The result of these developments was a way of investigating the living world by constructing hypotheses about any particular puzzling feature on two central assumptions. First, natural selection is the process that has designed living organisms. Second, time and energy are always limited so that individuals must make tradeoffs in the face of constraints. The first is the basis for expecting individuals to do things likely to maximize their reproductive success or more generally their inclusive fitness--their relative contribution to descendant gene pools. Over evolutionary time characteristics spread and persist when the individuals with those characteristics are better at contributing genes to descendant generations. The second assumption is the basis for the use of economic logic. Tradeoffs are unavoidable. Everything has a cost. More spent on one thing means less to something else.

With these working assumptions researchers use models (sometimes quite simple ones) to investigate topics that include: why males and females behave differently; why the character and extent of those differences varies; why individuals do different things at different ages; why patterns of time allocation vary not only by sex and age but also by sex and/or wealth; why individuals use different resources from one time and place to another; why family arrangements take different shapes, why there is more sharing and help in some cases than others, over some things than others, with some associates than others. The theoretical foundation of behavioral ecology makes the answer to these questions in one research setting directly useful elsewhere. Not because it explains away the variation. Different cases show whether variables actually do co-vary in the ways expected. Work over the last few decades has, if anything, revealed more variation than previously guessed. But it reveals larger regularities within the variation not only among other animals but among people as well.

There are four important issues about competition and cooperation to clarify. I'll briefly elaborate on each. First is the importance of distinguishing the interests of groups and the interests of their individual members. Second is the way that the "genes eye view" shows how individual fitness interests can overlap, but never perfectly--so that conflicts are expected even among the closest kin. Third the fitness interests of males and females differ with implications for conflicts both between and within the sexes. The fourth is an array of issues arising in the cooperation of distant kin. This last category includes models illustrating both the limits on cooperation and showing when it might be quite robust.

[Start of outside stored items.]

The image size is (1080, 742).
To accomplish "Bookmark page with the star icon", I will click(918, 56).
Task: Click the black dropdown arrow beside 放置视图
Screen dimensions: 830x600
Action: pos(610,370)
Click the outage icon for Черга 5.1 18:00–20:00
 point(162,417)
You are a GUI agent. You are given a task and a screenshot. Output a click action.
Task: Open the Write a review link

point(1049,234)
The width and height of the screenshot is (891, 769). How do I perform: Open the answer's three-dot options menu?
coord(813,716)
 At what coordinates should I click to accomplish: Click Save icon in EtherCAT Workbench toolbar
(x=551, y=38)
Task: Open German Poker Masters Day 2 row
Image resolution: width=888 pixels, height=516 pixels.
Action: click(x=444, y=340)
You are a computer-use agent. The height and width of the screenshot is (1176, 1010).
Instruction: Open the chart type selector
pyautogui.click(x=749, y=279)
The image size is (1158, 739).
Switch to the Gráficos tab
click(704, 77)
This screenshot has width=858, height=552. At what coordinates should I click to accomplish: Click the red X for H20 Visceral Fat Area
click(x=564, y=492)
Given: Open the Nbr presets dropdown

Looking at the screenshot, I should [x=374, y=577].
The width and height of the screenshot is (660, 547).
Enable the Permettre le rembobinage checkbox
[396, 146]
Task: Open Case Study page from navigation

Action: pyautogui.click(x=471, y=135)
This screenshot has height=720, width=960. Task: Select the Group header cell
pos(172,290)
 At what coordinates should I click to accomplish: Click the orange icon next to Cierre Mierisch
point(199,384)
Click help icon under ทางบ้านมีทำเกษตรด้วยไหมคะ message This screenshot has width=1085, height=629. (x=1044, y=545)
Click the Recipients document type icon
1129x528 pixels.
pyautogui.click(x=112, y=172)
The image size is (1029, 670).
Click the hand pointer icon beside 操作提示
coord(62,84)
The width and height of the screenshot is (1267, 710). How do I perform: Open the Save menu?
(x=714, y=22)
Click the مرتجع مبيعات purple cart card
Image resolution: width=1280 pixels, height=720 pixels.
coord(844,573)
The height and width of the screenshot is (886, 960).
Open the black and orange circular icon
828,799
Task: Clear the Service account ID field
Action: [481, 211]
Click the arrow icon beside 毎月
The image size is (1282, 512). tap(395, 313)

Each of these issues can be illustrated in recent work like mine on human behavioral variation within and among communities dependent on wild foods. Hunter-gatherers, without farming or herding, must solve the problems of life that faced people everywhere before the origins of agriculture. If we find that variation in the problems they face and the ways they solve them are systematically related to features of local ecology, and can be explained by applying the use of evolutionary models, we can use those relationships to provide hypotheses about variation in the past. I note some examples.

An evolutionary perspective focuses attention on fitness related costs and benefits to individuals. It allows us to construct and test hypotheses about variation in behavior. By appealing to a general theory about behavioral variability we can take our results to the archeological and paleontological record left by people in the past. And we can compare human behavior to the behavior of our closest living non-human relatives--the other primates, a comparison that increasingly shows how much more like us they are than once supposed.

If a moral implication must be drawn, consider this: evolutionary ecology offers some useful tools for exploring and explaining when and why people and perhaps some other primates are concerned about morality. As very social animals our associates can be a source of both large costs and also large benefits to each of us. But explaining why conflicts of interest always plague us, so that the behavior of individuals often follows a course that results in "irrational" group level outcomes, does not make the fundamental conflicts of interest go away.